Working data:
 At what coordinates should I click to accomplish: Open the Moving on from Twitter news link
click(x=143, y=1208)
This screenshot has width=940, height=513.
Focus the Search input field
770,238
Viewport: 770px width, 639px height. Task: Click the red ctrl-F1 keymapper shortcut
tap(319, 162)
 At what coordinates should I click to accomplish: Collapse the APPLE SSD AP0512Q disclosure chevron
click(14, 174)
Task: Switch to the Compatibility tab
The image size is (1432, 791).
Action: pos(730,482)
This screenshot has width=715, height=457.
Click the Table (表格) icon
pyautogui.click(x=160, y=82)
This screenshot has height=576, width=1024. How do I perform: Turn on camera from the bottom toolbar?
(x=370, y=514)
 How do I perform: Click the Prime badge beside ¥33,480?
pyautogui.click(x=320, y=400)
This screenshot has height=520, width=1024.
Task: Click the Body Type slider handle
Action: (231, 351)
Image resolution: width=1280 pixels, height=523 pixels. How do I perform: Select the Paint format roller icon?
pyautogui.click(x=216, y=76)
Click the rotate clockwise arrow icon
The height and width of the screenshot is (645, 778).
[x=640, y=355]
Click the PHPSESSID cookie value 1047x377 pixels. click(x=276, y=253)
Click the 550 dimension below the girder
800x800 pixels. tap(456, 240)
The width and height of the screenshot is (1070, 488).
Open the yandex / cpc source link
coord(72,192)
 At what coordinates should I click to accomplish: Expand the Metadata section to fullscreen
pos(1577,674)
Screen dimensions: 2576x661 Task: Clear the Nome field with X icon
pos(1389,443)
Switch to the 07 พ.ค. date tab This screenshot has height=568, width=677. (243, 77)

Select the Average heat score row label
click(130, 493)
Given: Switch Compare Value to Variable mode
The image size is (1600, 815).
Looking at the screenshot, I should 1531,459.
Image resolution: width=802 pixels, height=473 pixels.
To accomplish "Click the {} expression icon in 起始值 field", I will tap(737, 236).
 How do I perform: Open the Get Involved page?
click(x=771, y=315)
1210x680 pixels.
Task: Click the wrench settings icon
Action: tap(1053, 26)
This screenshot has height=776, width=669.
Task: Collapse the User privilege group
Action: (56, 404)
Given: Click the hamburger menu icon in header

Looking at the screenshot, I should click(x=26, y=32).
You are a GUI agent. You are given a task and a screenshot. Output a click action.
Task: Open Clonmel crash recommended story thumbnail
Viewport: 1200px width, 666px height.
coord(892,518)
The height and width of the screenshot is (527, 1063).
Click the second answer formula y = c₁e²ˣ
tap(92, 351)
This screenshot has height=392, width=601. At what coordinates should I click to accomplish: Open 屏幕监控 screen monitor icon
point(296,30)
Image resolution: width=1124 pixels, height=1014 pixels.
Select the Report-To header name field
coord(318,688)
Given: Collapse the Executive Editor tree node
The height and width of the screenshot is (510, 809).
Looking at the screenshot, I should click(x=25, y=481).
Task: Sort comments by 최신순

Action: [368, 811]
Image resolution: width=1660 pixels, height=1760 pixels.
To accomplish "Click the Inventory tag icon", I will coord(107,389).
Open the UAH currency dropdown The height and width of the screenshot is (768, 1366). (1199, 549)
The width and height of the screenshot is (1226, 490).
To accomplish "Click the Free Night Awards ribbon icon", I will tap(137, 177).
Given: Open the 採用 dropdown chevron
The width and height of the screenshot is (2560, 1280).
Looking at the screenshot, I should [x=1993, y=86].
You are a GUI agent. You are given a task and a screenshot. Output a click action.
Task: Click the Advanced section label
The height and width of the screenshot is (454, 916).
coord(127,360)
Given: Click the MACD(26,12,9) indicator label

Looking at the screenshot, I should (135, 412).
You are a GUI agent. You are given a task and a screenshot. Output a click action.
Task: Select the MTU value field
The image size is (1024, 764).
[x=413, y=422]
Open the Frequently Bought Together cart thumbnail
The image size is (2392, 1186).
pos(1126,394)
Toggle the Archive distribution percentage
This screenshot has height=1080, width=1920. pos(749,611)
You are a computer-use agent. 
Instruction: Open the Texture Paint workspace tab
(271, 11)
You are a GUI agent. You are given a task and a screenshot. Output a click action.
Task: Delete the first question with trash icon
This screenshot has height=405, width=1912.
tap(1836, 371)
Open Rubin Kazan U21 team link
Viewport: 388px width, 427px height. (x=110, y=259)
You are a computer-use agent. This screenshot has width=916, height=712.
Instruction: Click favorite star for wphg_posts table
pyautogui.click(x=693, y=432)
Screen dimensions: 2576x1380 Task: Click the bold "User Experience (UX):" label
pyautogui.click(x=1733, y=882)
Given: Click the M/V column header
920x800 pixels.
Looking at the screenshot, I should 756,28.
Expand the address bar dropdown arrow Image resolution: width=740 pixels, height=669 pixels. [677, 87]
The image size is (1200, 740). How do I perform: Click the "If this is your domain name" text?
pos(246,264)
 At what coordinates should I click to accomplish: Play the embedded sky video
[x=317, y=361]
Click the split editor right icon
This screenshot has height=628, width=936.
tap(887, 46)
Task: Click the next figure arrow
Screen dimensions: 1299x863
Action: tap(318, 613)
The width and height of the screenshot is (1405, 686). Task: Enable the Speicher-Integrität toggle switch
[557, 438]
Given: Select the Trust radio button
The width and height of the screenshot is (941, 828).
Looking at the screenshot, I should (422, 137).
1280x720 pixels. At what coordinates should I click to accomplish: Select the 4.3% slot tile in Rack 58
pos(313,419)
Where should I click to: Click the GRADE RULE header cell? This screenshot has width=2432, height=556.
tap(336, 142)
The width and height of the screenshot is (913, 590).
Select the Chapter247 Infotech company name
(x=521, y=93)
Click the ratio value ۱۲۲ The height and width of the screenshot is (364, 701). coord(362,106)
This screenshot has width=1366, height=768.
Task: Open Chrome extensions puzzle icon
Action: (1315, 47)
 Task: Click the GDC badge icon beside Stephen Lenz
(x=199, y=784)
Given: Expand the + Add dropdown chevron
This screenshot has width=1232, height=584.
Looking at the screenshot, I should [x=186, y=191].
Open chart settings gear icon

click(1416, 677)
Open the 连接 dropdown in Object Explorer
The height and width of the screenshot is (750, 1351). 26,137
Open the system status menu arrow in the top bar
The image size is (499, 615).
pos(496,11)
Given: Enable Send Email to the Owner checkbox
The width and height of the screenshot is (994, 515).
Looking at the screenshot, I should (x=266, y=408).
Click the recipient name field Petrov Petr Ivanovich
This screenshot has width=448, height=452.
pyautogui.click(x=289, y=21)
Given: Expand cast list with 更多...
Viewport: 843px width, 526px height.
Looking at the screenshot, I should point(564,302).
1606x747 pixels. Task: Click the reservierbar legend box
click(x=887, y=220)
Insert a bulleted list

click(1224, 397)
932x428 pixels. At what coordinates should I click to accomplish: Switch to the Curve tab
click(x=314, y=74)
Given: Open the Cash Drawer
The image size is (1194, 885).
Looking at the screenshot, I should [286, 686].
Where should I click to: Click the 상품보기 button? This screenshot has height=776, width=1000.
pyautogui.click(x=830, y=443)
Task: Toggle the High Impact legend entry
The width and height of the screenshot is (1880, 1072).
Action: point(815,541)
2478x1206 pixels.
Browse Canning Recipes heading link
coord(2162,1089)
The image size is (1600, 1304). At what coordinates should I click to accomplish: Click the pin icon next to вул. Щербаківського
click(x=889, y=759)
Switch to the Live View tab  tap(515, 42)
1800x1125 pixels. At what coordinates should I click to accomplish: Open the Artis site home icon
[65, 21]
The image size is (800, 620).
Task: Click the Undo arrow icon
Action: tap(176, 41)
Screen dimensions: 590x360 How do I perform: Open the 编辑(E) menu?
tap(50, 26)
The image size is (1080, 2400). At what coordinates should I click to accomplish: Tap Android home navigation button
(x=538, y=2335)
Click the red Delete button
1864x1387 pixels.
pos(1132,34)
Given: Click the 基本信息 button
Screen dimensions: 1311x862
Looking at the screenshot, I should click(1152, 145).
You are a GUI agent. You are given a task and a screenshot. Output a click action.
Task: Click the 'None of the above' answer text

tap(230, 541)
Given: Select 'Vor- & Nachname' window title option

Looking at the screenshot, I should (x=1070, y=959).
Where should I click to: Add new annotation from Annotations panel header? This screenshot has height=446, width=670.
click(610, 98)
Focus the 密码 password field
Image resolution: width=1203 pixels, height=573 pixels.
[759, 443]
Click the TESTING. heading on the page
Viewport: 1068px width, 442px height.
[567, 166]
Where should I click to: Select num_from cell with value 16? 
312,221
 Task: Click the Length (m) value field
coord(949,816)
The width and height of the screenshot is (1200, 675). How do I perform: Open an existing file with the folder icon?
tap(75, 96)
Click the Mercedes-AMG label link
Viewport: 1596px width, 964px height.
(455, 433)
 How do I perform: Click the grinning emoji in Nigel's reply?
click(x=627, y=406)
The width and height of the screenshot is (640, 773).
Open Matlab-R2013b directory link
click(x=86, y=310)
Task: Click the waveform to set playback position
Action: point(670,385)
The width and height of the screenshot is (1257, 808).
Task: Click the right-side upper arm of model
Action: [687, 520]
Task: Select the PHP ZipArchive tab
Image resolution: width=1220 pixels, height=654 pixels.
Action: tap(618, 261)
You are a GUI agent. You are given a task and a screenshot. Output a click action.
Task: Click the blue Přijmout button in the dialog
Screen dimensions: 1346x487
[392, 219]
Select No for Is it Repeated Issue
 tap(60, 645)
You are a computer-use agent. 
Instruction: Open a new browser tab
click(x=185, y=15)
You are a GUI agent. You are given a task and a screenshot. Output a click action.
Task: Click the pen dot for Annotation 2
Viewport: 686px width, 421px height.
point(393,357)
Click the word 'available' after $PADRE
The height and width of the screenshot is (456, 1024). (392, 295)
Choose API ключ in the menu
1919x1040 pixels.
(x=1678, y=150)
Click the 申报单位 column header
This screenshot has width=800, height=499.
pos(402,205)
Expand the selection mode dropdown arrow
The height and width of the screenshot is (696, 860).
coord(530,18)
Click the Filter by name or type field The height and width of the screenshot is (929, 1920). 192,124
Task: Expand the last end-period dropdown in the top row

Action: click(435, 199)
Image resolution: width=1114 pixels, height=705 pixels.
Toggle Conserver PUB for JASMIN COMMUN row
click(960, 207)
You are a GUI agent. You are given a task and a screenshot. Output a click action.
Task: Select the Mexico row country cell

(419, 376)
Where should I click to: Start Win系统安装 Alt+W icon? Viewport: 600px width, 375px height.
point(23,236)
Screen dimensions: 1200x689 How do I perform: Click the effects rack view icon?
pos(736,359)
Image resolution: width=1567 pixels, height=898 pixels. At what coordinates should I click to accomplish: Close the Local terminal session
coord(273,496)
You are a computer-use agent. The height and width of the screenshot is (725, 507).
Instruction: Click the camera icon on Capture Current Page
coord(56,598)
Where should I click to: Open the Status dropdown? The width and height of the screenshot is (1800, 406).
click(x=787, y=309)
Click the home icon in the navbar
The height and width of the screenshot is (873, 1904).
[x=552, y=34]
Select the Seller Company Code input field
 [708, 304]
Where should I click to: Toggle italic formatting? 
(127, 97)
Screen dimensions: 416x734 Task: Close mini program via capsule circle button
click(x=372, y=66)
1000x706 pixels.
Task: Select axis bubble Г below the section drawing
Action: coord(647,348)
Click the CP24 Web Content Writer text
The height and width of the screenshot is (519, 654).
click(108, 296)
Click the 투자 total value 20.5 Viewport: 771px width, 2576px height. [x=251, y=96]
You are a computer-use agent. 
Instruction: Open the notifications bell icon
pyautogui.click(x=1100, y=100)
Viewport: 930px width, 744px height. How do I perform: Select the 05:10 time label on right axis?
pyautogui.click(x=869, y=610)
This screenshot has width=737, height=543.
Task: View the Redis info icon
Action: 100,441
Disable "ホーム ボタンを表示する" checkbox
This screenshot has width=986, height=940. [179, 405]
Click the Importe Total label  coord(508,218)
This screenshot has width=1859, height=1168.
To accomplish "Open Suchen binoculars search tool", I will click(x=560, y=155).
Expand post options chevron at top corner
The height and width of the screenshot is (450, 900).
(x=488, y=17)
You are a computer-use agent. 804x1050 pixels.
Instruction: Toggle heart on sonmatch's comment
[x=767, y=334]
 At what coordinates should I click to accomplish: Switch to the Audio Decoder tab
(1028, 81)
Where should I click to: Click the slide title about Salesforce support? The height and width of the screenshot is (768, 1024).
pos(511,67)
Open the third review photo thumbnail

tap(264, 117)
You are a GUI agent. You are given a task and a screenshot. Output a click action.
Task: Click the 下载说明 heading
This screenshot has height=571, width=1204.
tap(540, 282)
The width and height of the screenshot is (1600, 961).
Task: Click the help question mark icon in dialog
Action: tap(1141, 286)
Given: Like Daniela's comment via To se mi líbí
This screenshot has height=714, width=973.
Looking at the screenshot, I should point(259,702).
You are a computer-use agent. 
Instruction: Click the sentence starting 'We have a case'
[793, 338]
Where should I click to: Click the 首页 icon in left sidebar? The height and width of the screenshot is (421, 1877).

Exercise description: Within the material above, copy exactly the lines from the line that holds "Open the yandex / cpc source link" up to and including the line that holds "Open the UAH".

Exercise answer:
Open the yandex / cpc source link
coord(72,192)
 At what coordinates should I click to accomplish: Expand the Metadata section to fullscreen
pos(1577,674)
Screen dimensions: 2576x661 Task: Clear the Nome field with X icon
pos(1389,443)
Switch to the 07 พ.ค. date tab This screenshot has height=568, width=677. (243, 77)

Select the Average heat score row label
click(130, 493)
Given: Switch Compare Value to Variable mode
The image size is (1600, 815).
Looking at the screenshot, I should 1531,459.
Image resolution: width=802 pixels, height=473 pixels.
To accomplish "Click the {} expression icon in 起始值 field", I will tap(737, 236).
 How do I perform: Open the Get Involved page?
click(x=771, y=315)
1210x680 pixels.
Task: Click the wrench settings icon
Action: tap(1053, 26)
This screenshot has height=776, width=669.
Task: Collapse the User privilege group
Action: (56, 404)
Given: Click the hamburger menu icon in header

Looking at the screenshot, I should click(x=26, y=32).
You are a GUI agent. You are given a task and a screenshot. Output a click action.
Task: Open Clonmel crash recommended story thumbnail
Viewport: 1200px width, 666px height.
coord(892,518)
The height and width of the screenshot is (527, 1063).
Click the second answer formula y = c₁e²ˣ
tap(92, 351)
This screenshot has height=392, width=601. At what coordinates should I click to accomplish: Open 屏幕监控 screen monitor icon
point(296,30)
Image resolution: width=1124 pixels, height=1014 pixels.
Select the Report-To header name field
coord(318,688)
Given: Collapse the Executive Editor tree node
The height and width of the screenshot is (510, 809).
Looking at the screenshot, I should click(x=25, y=481).
Task: Sort comments by 최신순

Action: [368, 811]
Image resolution: width=1660 pixels, height=1760 pixels.
To accomplish "Click the Inventory tag icon", I will coord(107,389).
Open the UAH currency dropdown The height and width of the screenshot is (768, 1366). (1199, 549)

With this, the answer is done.